We have to hurry up! Angela Merkel already used these words in the spring of 2016 in connection with big data and at the same time described data as the raw materials of the 21st century. Unlike other raw materials, however, the amount of data is not getting smaller, but is doubling every two years according to a study by the IDC (International Data Corporation) and will therefore literally explode. The current Corona crisis could further accelerate digitization. So it’s high time to get to grips with the topic of data science so as not to lose touch.
Depending on their industry and size, companies ask themselves specific questions:
- What analyses can I perform with my data?
- How can I bundle and prepare my existing data, which may be stored in various databases at different locations?
- How can I access external data?
- How can I combine my internal data with external data?
- How do I manage to implement this complex topic with scarce resources?
- How can I build up know-how in this area?
- Which evaluation methods are suitable?
Mapping the current state or looking into the future?
When using your data, it is first necessary to distinguish between a description of the actual state and a prediction (predictive analytics). Your existing data can first describe the current state and, for example, summarize which customers cancelled their contracts last year. In the case of a prediction, a look into the future also comes into play: Which customers are likely to churn next year? What are the decisive factors for this? To answer these questions, statistical models are needed, for example from the field of machine learning.

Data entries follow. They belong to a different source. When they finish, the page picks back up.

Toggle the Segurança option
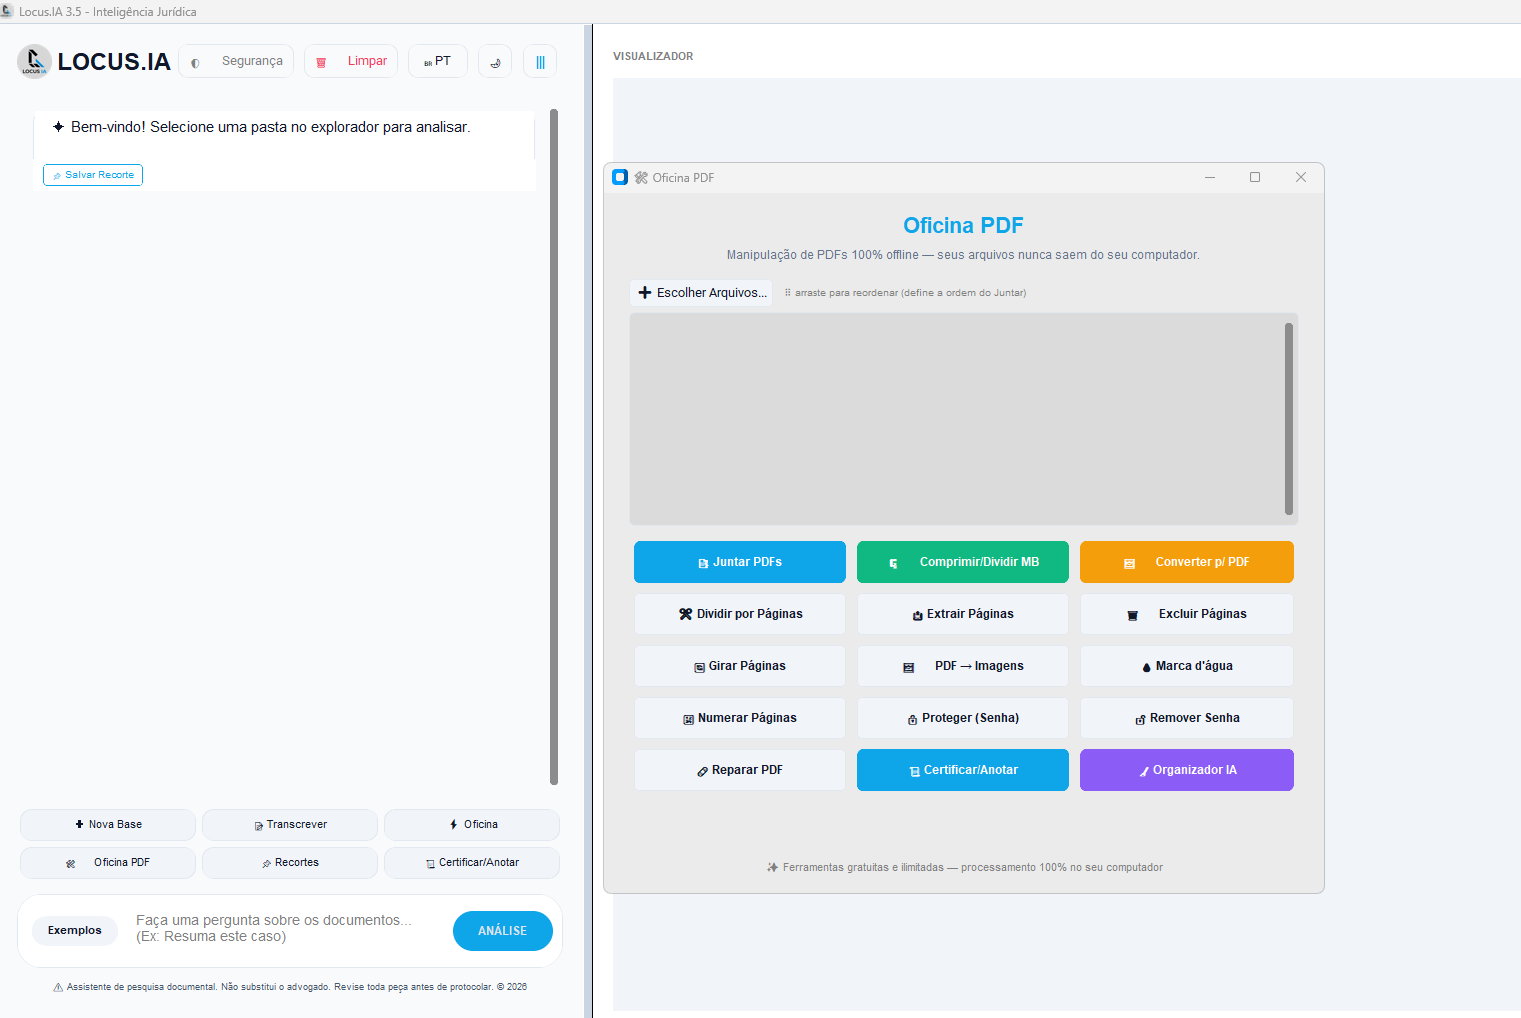The height and width of the screenshot is (1018, 1521). point(236,61)
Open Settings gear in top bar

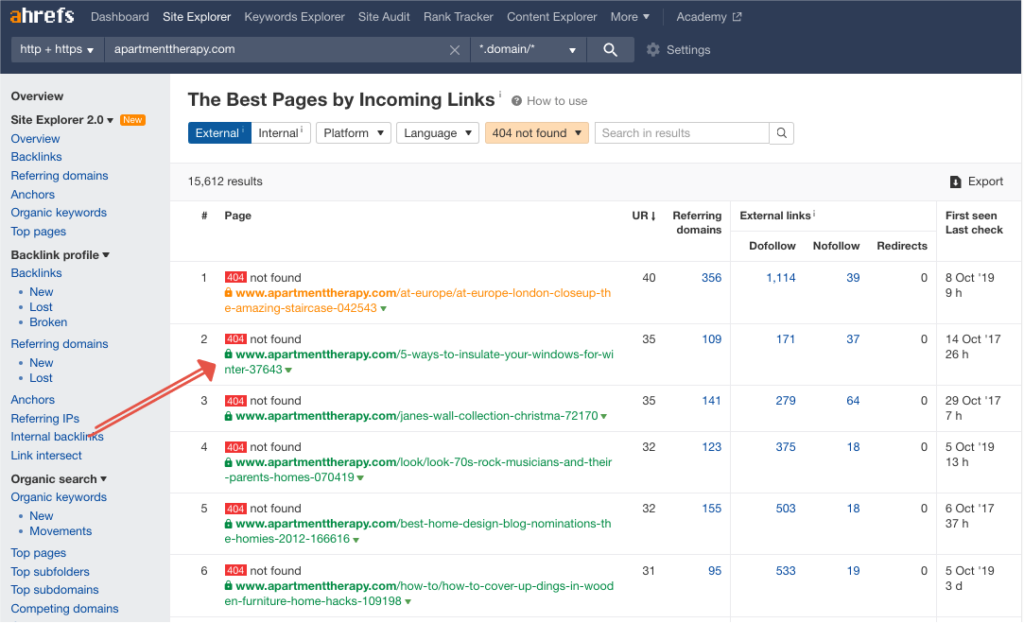pos(653,50)
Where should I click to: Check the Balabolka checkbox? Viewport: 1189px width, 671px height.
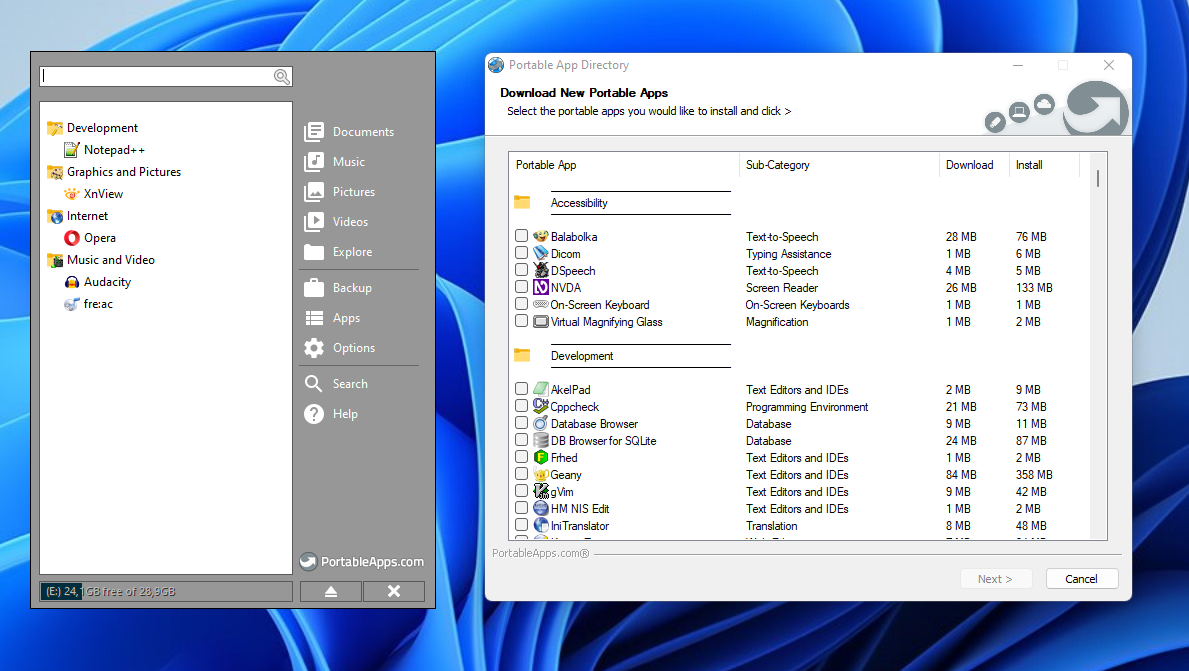coord(521,237)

Challenge of different data sources and data types
A particularly exciting challenge with numerous predictions is that often different data sources (internal versus external) and data types (images, text, numbers, sound) have to be combined in the context of a multi-source estimation. In addition, the data was often not created specifically for an analysis and therefore must first be suitably prepared. This is typically the case, for example, with images or texts in the context of social media data.
Predictions by means of statistical models
In the context of a prediction, after suitable data have been selected and processed, statistical models are next applied for data analysis. Here, it is important to select suitable models and to avoid various errors, such as overfitting (overfitting to the training data; predictive power for new data decreases). The best model depends strongly on the problem. Basically, three problems can be distinguished:
Learning without knowing the target in advance. A typical application is clustering, such as customer segmentation. Best-known methods: k-means, neural networks, Hidden Markov, Gaussian Mixture
learning, where the target is known in advance. Typical applications are regression (such as customer termination prediction) or classification (such as sentiment analysis). Known methods are: Regression (LM, GLM, Logistic), Tree methods (Random Forest, XGBoost), Support Vector Machine, Neural Networks/Deep Learning.

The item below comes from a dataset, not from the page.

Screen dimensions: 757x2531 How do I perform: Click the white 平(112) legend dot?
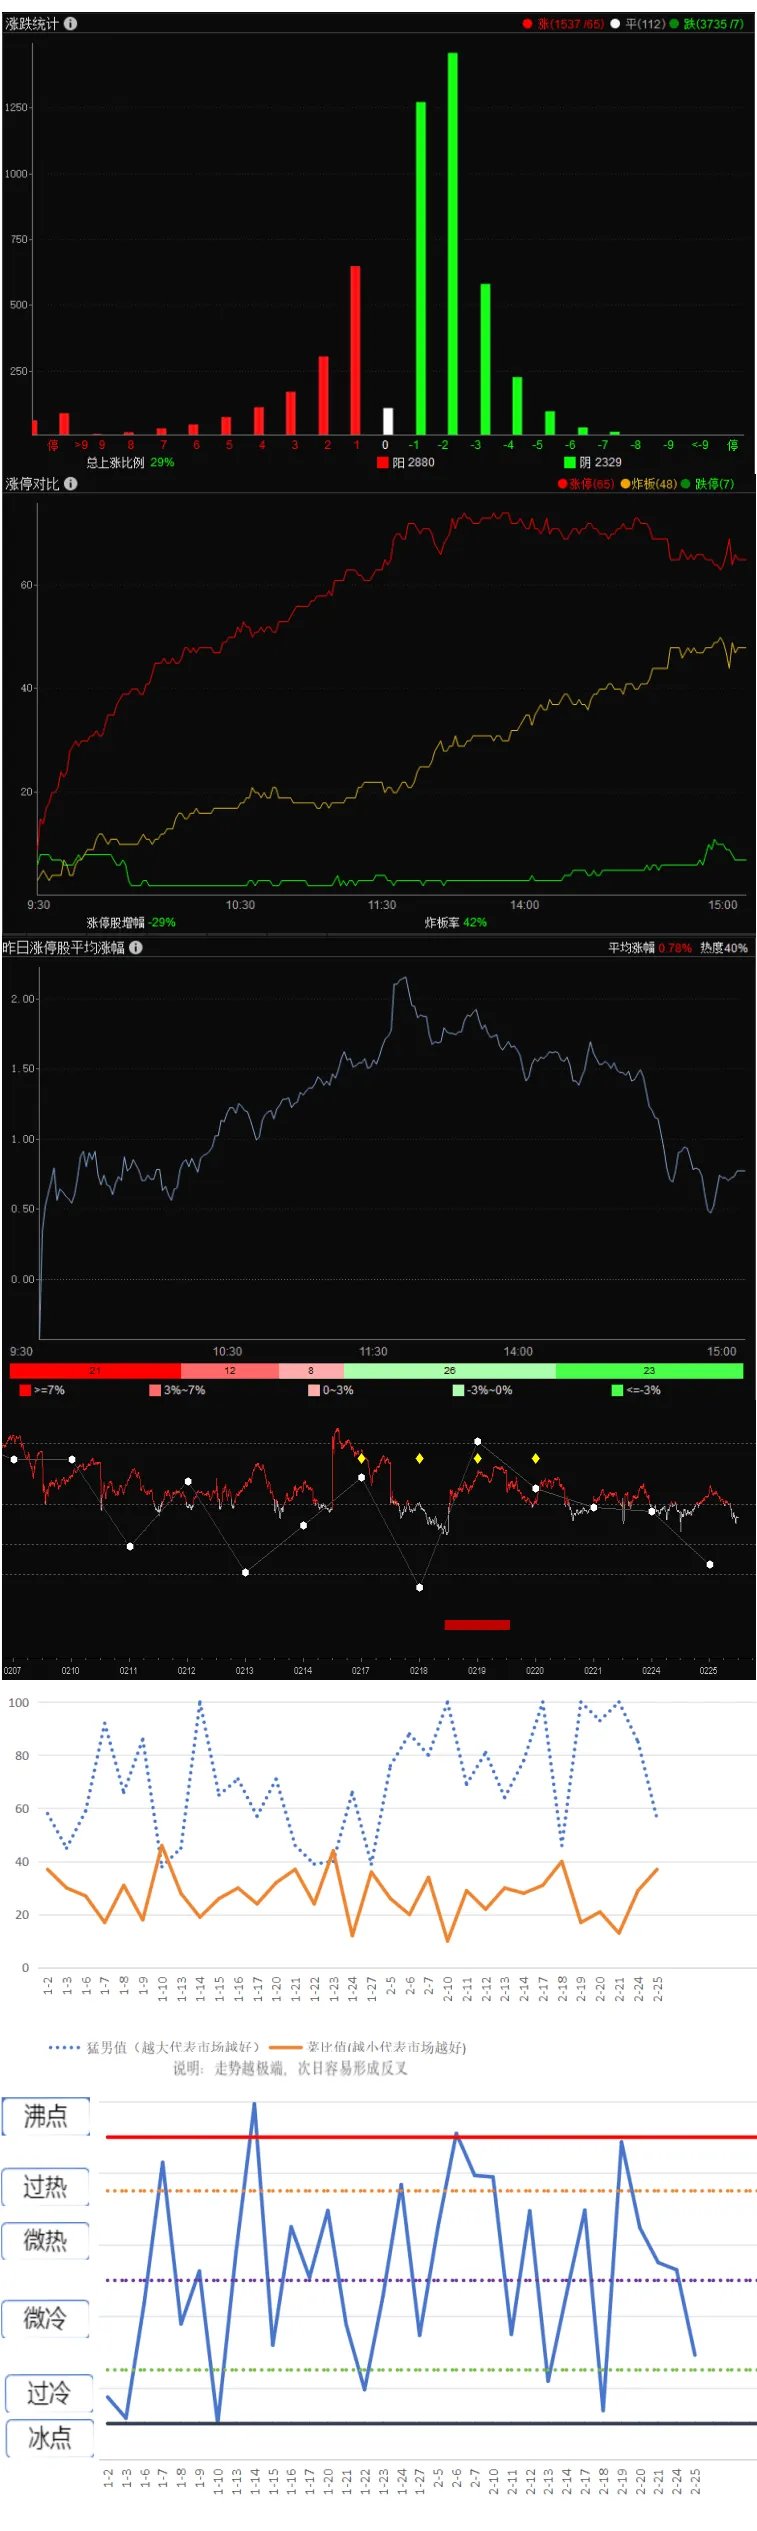point(615,24)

Independent learning through rewards. Typical applications can be found, for example, in the field of computer games intelligence. Well-known methods are: Monte Carlo methods and Temporal Difference Learning (such as Deep-Q Learning).
Possible applications in online marketing
In online marketing in particular, the first step is often to map the current state and look at past data. On the one hand, companies ask themselves how the brand is perceived on the Internet, how users rate the products in social media, or whether social engagement is perceived by the press. On the other, they want to know how the online marketing activities performed last month, what was the reach of these activities and what were the reactions?

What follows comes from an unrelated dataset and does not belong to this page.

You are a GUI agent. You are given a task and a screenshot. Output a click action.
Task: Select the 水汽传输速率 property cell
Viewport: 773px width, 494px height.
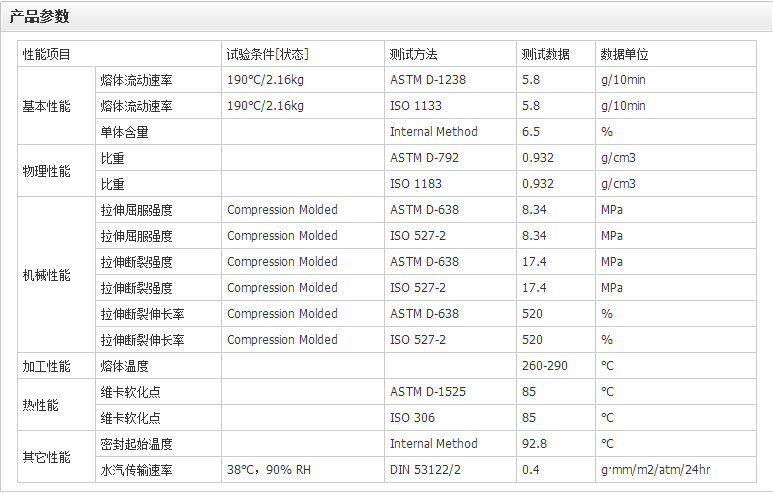pyautogui.click(x=137, y=470)
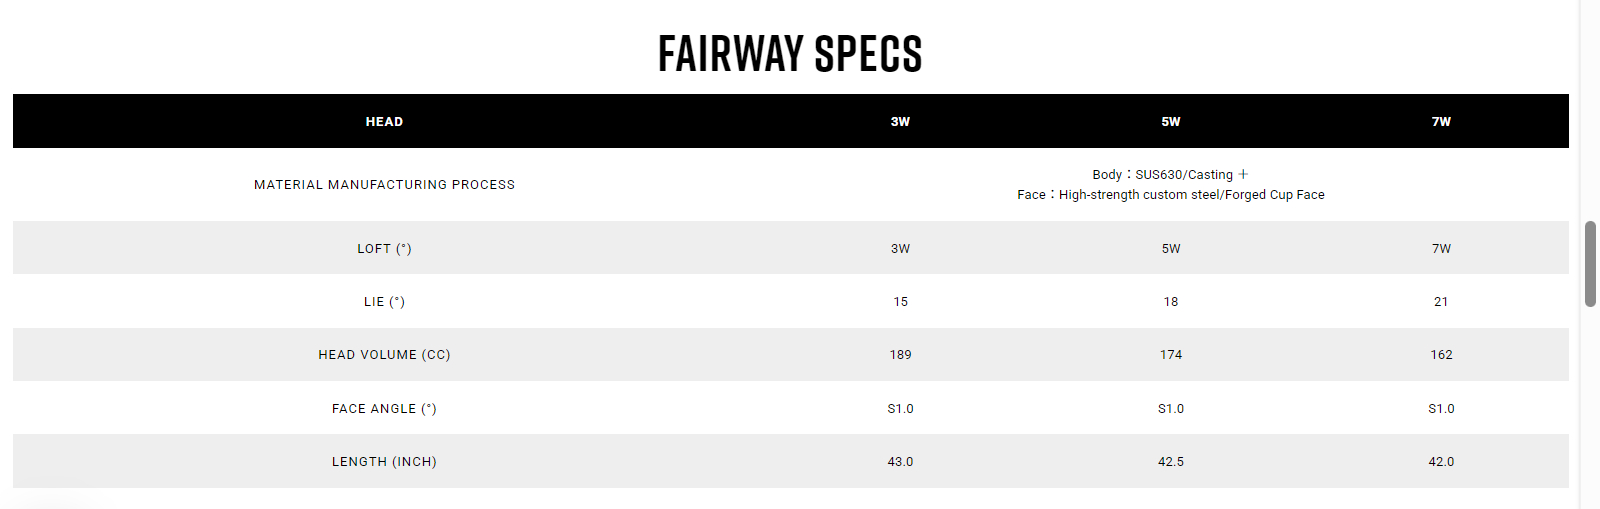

This is where Big Data comes into play. All relevant data is collected in a database, processed and visually depicted in an online marketing report. So to answer these questions with confidence, companies need to tap into the relevant online data, process it and analyze it.
Ideally, however, online marketing not only includes a mapping of the current state, but also predictions. Here, the above-mentioned methods from the field of machine learning can offer a decisive advantage. In this way, campaigns can be planned more efficiently, ads can be played out in a personalized manner, or SEO measures can be optimized. The associated accelerated automation in the company makes it possible to sustainably reduce costs in online marketing and increase the conversion rate. Predictive analytics also enables the company to work more efficiently and increase sales in the long term with the help of user data from previous online purchases or from comparison with the preferences of other users.
Visualization and communication
However, it is not only the choice of data and the appropriate model that is decisive for success, but also the targeted communication with the customer as well as the visualization. This is the only way to ensure that the right conclusions are drawn.